To manage the S&T investment — $10 to $11 billion annually, we use the Defense S&T Reliance Process, which is a collaboration between the Director, Defense Research and Engineering (DDR&E) and the Service S&T executives. We also use the process to develop and maintain the Defense S&T Strategy, Basic Research Plan, Defense Technology Area Plan, Joint Warfighting S&T Plan and the Defense Technology Objectives. Our S&T process is influenced by many outside forces. Needs and requirements are validated by the Joint Staff, Congress and DDR&E advisory panels. Our S&T community includes participation by academic institutions, other federal agencies, industry and international partners.

In support of the technical aspects of major defense acquisition, we have institutionalized the Technology Readiness Assessment (TRA) as part of major acquisition reviews. The TRA includes identifying an acquisition program's critical technologies and evaluating those technologies against the NASA Technology Readiness Level scale. Critical technologies with insufficient maturity are identified and a mitigation plan is put into place to ensure that the development efforts mature in time for it to be incorporated into the system.

Lessons Learned

One area of our technology suite that permeates every aspect of defense yet remains to be a challenge is software. The Defense S&T community recognizes that most of our warfighting capability will be enabled by software, so an investment in technologies for managing and developing software is appropriate. Unfortunately, we are still recovering from the view in the late '90s that industry would take care of DoD's software needs.

To highlight some of the ways software has challenged our acquisition programs, we’ve put together a list of the top six challenges we face in software development today. Some of these challenges are technology related; others rest on the shoulders of program management.
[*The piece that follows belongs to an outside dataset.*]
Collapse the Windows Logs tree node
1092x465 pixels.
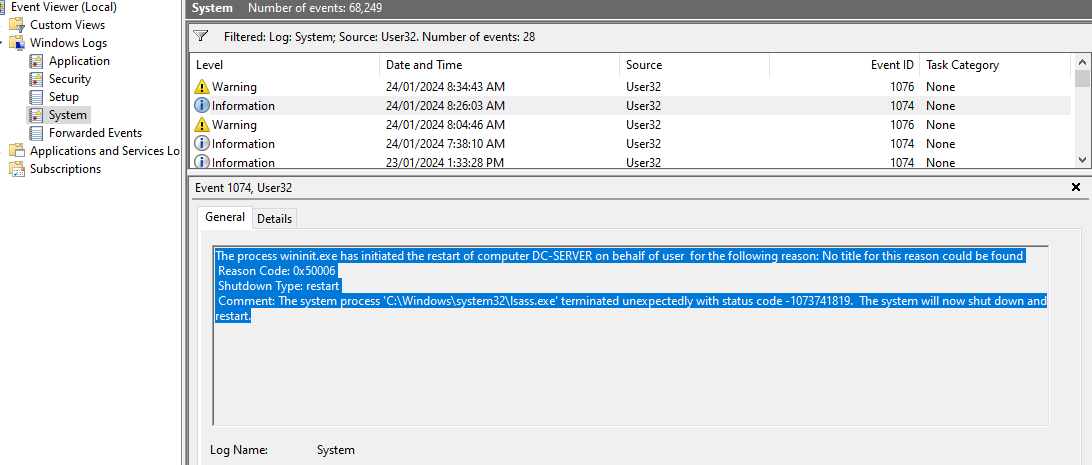click(x=3, y=43)
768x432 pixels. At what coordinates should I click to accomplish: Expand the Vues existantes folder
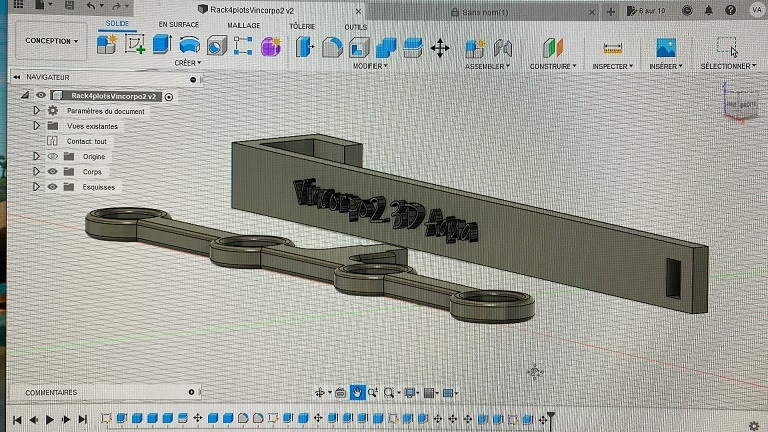point(37,126)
Some can be addressed through new tools, techniques and technologies while others require the fortitude to “do the right thing.” These challenges are presented as lessons learned so that future programs can avoid these pitfalls and, if successful, return to forums like CHIPS to share successes.

1. Believe Your Software Cost and Schedule Estimates
One of the earliest challenges in a program, and often the biggest in terms of far-reaching implications, is having an unrealistic cost and schedule estimate as the basis for the program. Many programs obtain realistic estimates through an independent review or early indications that their estimates are risky. Regrettably, these schedules and inputs are often overridden or ignored by management.

This problem is not isolated to one sector of the military/industrial complex. Both contractor and government managers, under pressure from marketeers, resource sponsors or higher management, succumb to pressure to get the cost and schedule down, which is a good practice. Unfortunately, going too far hurts far worse than it helps because efforts to cut the budget quickly lead to one or more of the other challenges highlighted in this article. The end result is that a 10 percent challenge in cost and schedule may lead to a 200 percent growth rate when a development effort is halted and re-planned partway through because the initial plan was unexecutable.

Calibrated parametric models are reliable, early predictors of cost and schedule for a software project. Resources, both internal and external, are available to provide an independent review. For Major Defense Acquisition Programs (MDAPs), an independent estimate by the Cost Analysis Improvement Group (CAIG) is mandatory.

2. Address System Qualities and Non-Functional Requirements Early
The heady rush to provide new and innovative functionality to the warfighter can cause acquisition and development teams to overlook non-functional requirements and system qualities. Heavy use of commercial-off-the-shelf software (COTS), where these applications cannot be adapted to a program’s strategy further complicates the situation, especially during start-up and shut-down scenarios. The ability to understand the internal states of a computer system is probably the most underappreciated item in the development process until problems occur during system integration.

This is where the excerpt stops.